Com um programa inteiramente dedicado à obra do compositor romântico austríaco Franz Schubert, a Camerata Antiqua de Curitiba realizou um notável trabalho de divulgação de um repertório raríssimo. A produção deste compositor, que viveu apenas 31 anos, foi extraordinária tanto no volume quanto na qualidade. O destaque maior, porém, está nas suas canções, cerca de 600, a maior parte para voz e piano, sobre textos de poetas de língua alemã, com destaque para Johann Wolfgang von Goethe.
Dentro deste gênero, que é a canção alemã conhecida por "Lied", o compositor também explorou o canto coral. A diferença dessa forma musical levada às últimas consequências por Schubert, é que o piano não é um mero acompanhador do canto, mas uma voz complementar que dá brilho, caráter e enriquece sobremaneira as palavras cantadas. Nesse aspecto, a primeira parte do concerto da Camerata, dedicada a um repertório acompanhado por piano, esteve impecável, por meio das mãos de Clenice Ortigara, correpetidora do coro, e notável solista. O programa consistiu na primeira parte de obras raramente executadas, até mesmo na Europa.
O que mais se destacou nessa seleção de composições para coros diversos com solistas foi a bela sonoridade das vozes masculinas, algo também raro, pelo menos em Curitiba. Logo na primeira peça, "O Gondoleiro", o impacto emocional foi grande. Na segunda obra apresentada, que deveria ser mais apropriadamente traduzida como "Clarão da Noite" (Nachthelle), não somente o coro masculino mostra a sua garra, mas o tenor solista, Maico SantAna, foi simplesmente arrebatador.
Na sequência, uma serenata (Ständchen). Desta vez, as vozes femininas do coro fizeram o contraste timbrístico numa obra mais intimista. O solo de Ariadne Oliveira foi muito emocionante e tecnicamente competente, como é de hábito dela, uma das grandes profissionais do canto no país, atualmente. Mas, o coro feminino soou muito acanhado. Embora se trate de obra de emoções mais contidas, as vozes pareciam relutantes. Na cantata "Canto de Vitória de Miriam", sobre um texto bíblico, tem-se a impressão de uma obra na qual falta alguma coisa. Schubert foi um miniaturista primoroso, mas as suas obras de maior fôlego são irregulares. Nessa peça, a escrita do piano soa insuficiente para a carga dramática que o compositor quis dar à obra. Um acompanhamento orquestral certamente teria enriquecido a massa sonora pouco contrastante do coro. De qualquer maneira, a parte solista de Luciana Melamed foi muito cativante.

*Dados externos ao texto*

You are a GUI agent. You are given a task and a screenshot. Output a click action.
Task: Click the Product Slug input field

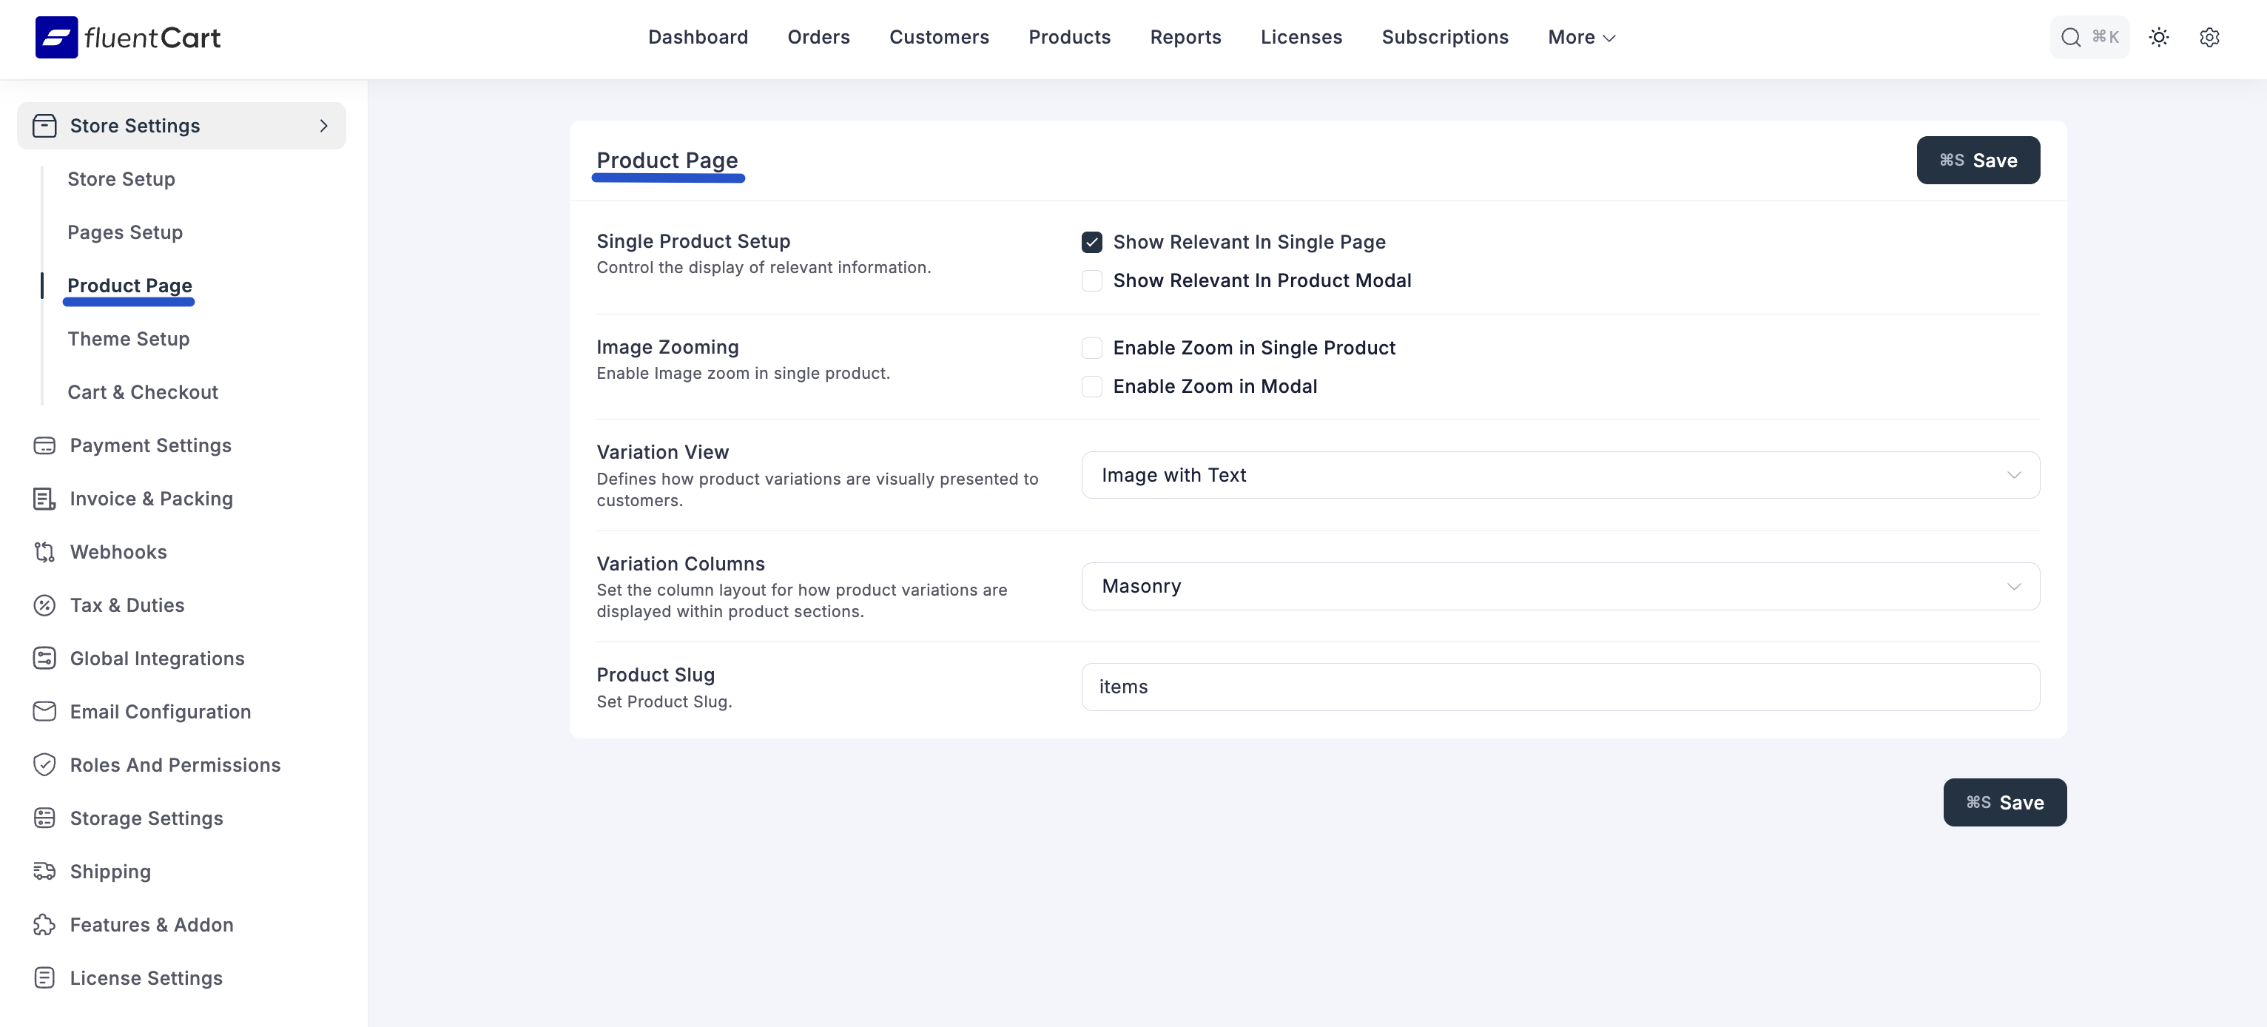[1559, 686]
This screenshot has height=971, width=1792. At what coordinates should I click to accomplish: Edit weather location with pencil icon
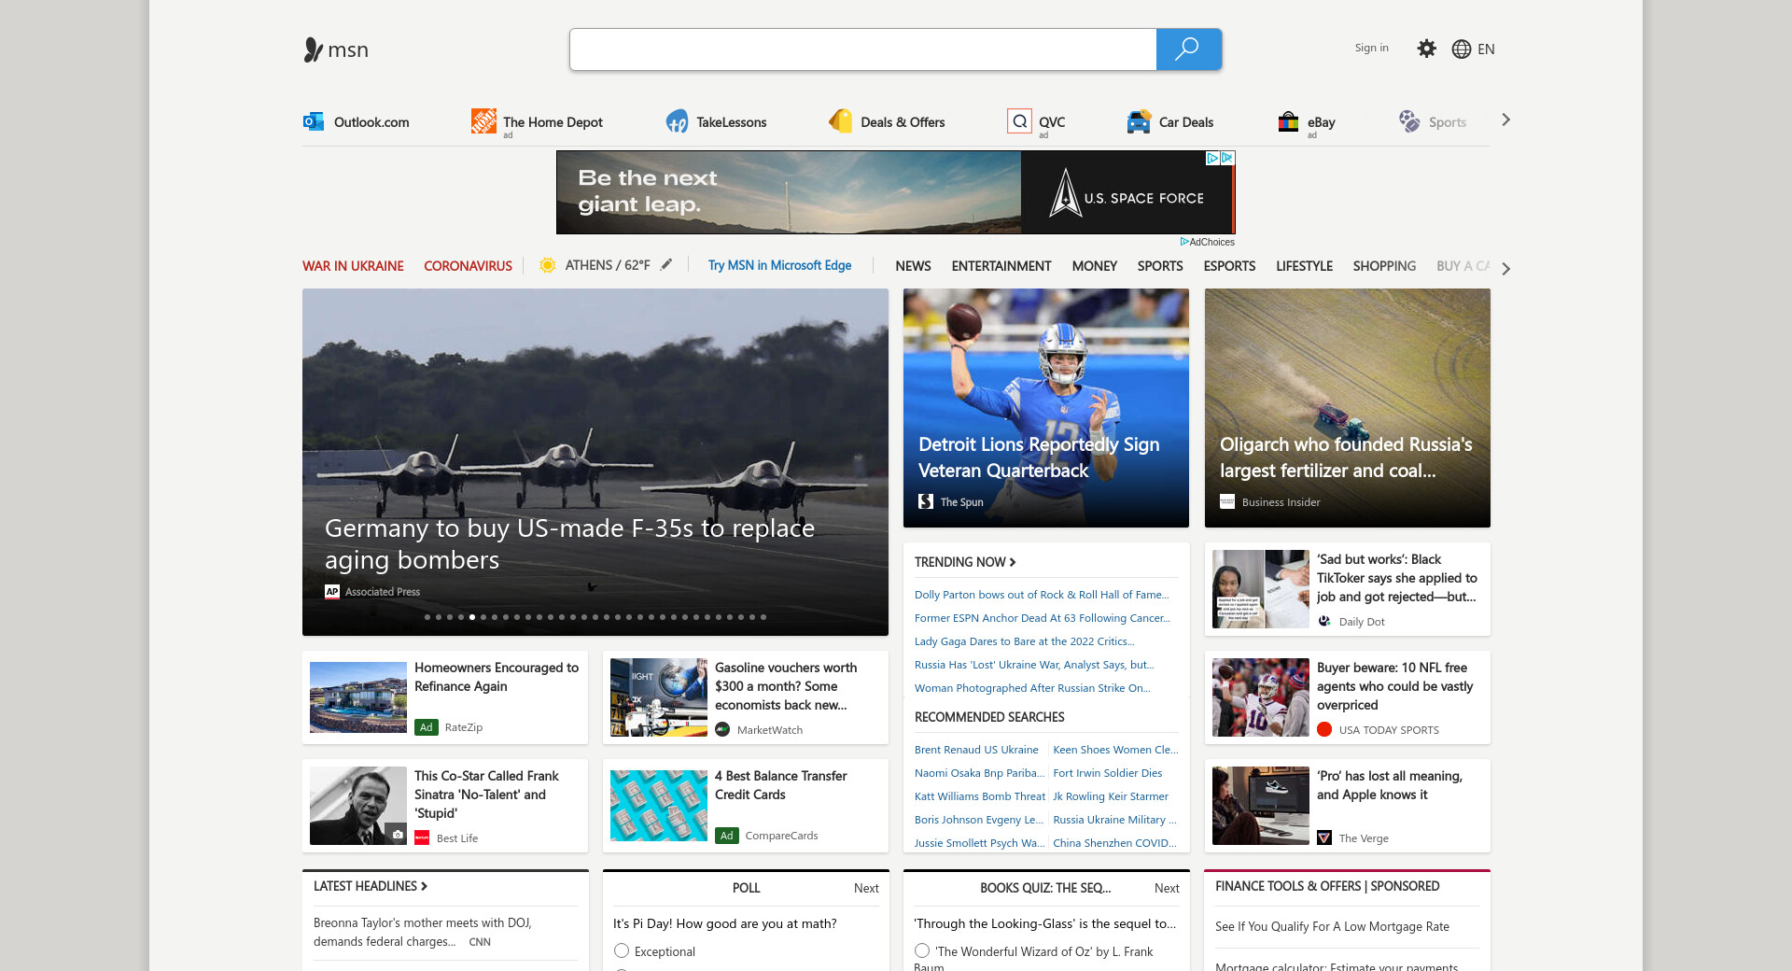pos(666,265)

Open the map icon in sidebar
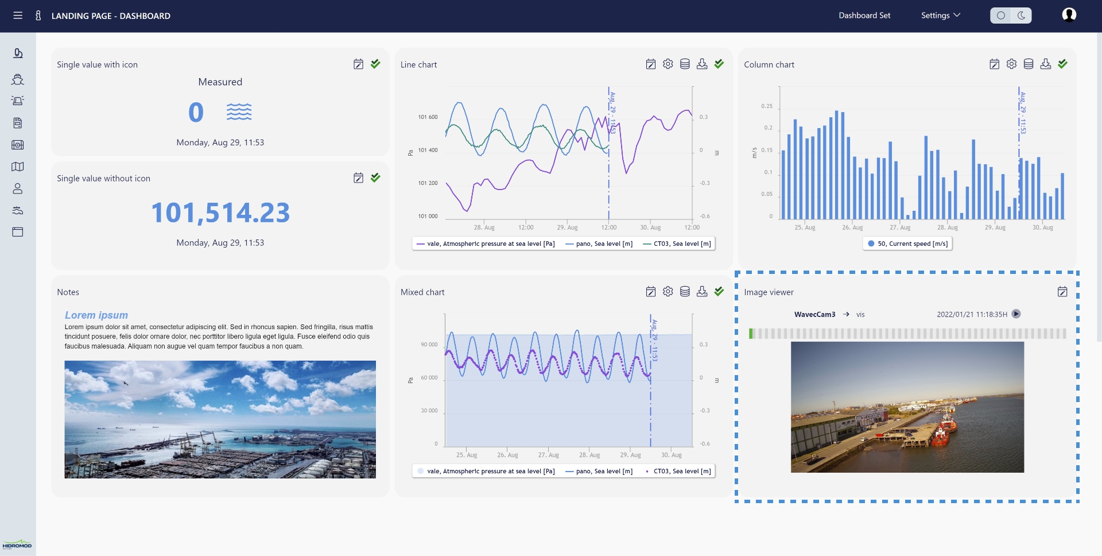18,167
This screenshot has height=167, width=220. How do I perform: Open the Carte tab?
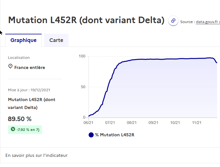coord(56,40)
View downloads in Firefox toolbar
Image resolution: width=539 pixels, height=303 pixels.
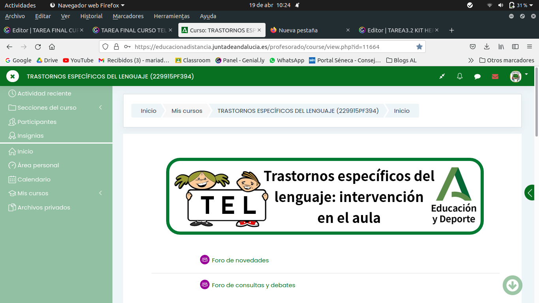pos(487,46)
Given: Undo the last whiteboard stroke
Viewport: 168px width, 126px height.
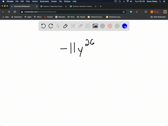Looking at the screenshot, I should coord(43,26).
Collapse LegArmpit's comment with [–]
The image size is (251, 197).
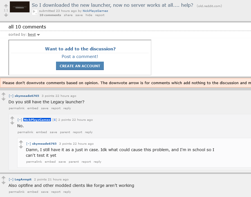click(x=11, y=179)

A última obra da primeira parte, "Canto dos Espíritos da Águas" foi o ponto alto do concerto. Essa é uma das composições mais originais do compositor. Com uma instrumentação muito peculiar de duas violas, dois violoncelos, contrabaixo que acompanham um coro masculino, Schubert trabalha o texto de Goethe de forma magistral, fazendo com que a música sublinhe e enriqueça a poesia de caráter filosófico sobre a existência humana. O conjunto conseguiu criar uma atmosfera transcendental no ambiente acusticamente irregular da Capela Santa Maria.
Na segunda parte do programa, foi apresentada a Missa N.º 2, em Sol Maior. Bem mais conhecida, essa missa apresenta elementos de grande dramaticidade e amadurecimento dentro de uma abordagem ainda classicista. A interpretação da Camerata Antiqua de Curitiba foi excelente e na Missa N.º 2 contou com belos solos de Luísa Favero, Alexandre Mousquer e Cláudio de Biaggi. Com o melhor conjunto de solistas que já teve até hoje, um coro cantando com segurança e conforto um repertório que talvez lhe seja tecnicamente o mais apropriado, acompanhados por uma orquestra vibrante, diria que foi a melhor interpretação dessa obra que já tive a oportunidade ouvir. Uma nota muito especial para o maestro Osvaldo Colarusso, que não somente regeu com toda a verve e cuidado para com as características da música, mas também se deu ao trabalho de explicar muito cuidadosamente as obras para o público, além de escrever e traduzir os textos originais alemães no programa.